Aside from identifying the guilty party, testing kits have additional, lesser-known positive outcomes.
Properly analyzed kits allows the DOJ to link crimes together and identify serial rapists, according to End the Backlog Initiative. It also leads to improved accurate conviction rates by either eliminating innocent suspects or proving the guilt of a known suspect.
The DOJ works hard to ensure that throughout this entire process, the perspective remains centered on what the survivors want and how they feel, according to Keeley Crowley from the DOJ’s crime victim services.
“We want to make sure the survivors are heard in this process,” Crowley said.
Can UW-Madison help?
While it’s a good idea to see what the state’s largest research university can do to help, they probably can’t, said Ian Henderson, associate director of the Wisconsin Coalition Against Sexual Assault.
With UW-Madison’s close proximity to the DOJ, it makes sense to see if graduate students in the Genetics Department can donate time to help test some of the kits, according to Henderson. However, having graduate students test kits would conflict with national guidelines, he added.
Kits need to be tested in an accredited laboratory which meets certain regulations. Nikki Roehm, director of the Wisconsin State Crime Laboratory Bureau, said that if UW labs were used to test kits as a third party, they must follow specific rules and regulations and test staff proficiency every two years.
“In order for us to use a third party lab for outsourcing DNA testing that third-party laboratory must also be . . . accredited by [the lab accreditation board]” Roehm said. “To my knowledge, the UW–Madison genetics lab is not accredited to the same standards as the [state crime lab].”
But UW has done a great job with their advocacy programs on campus — whether those programs are student-led or university-affiliated, Crowley said. The importance of letting survivors of sexual assault know that there are resources available to them, Crowley said, cannot be overlooked.
“Raising awareness on the issue of sexual assault and the resources available to survivors is so important,” Crowley said.
In 2015, the DOJ, now led by AG Brad Schimel, received two $2 million grants to help reduce the number of un-submitted kits. Recently, the Wisconsin Sexual Assault Kit Initiative, a program created by AG SART, launched a website that tracks all un-submitted kits across the state of Wisconsin.
This website displays data updating the public on efforts to reduce the number of un-submitted kits. It also provides in-depth descriptions of the kit testing process, frequently asked questions and court dates for alleged sexual assault offenders.
The DOJ now tests kits at a rate of 200 per month, with the hopes of having all possible kits sent to crime labs by fall of 2018. They are outsourcing some of the work to an accredited, contracted forensics lab to expedite the process.
Crowley, project coordinator for AG SART, said she’s aware of trauma un-submitted kits have caused survivors. Crowley is optimistic the backlog can provide a good opportunity for the agency to improve their institutional approach to sexual assault kits.
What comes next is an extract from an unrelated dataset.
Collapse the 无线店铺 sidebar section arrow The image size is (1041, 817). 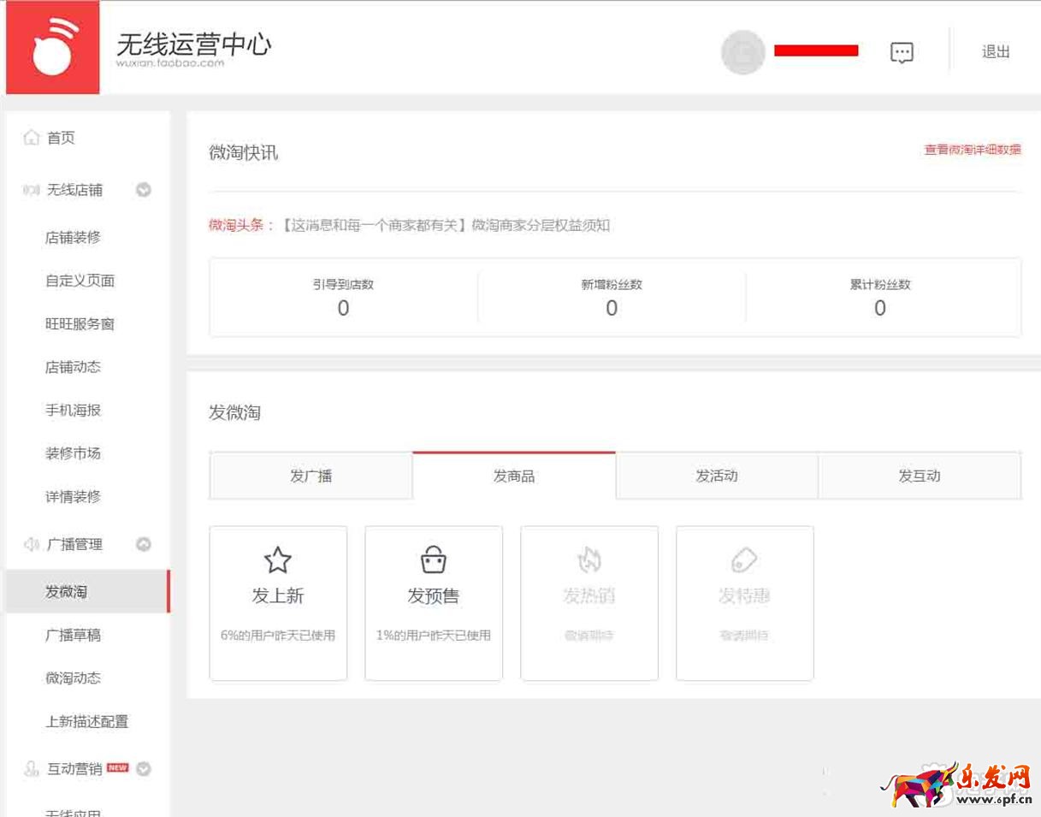[144, 190]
If survivors don’t want their kit tested, they have the option to still have a kit collected without reporting it to law enforcement.
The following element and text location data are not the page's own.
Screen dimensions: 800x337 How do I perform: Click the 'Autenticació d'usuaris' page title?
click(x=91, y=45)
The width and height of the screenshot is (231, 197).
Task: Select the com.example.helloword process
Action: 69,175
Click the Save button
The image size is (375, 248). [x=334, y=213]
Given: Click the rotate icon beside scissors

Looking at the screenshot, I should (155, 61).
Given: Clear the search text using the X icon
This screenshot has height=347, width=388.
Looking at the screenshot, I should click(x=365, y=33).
The hospital will send the kit to the Wisconsin State Crime Laboratory Bureau where it will be saved for 10 years, the statute of limitations for second and third-degree sexual assaults in the state of Wisconsin.
“I think it's important to say while we respectfully acknowledge that SAKI offers us the opportunity for system improvement, we're sorry for any additional trauma or upset this accumulation may have caused survivors,” Crowley said.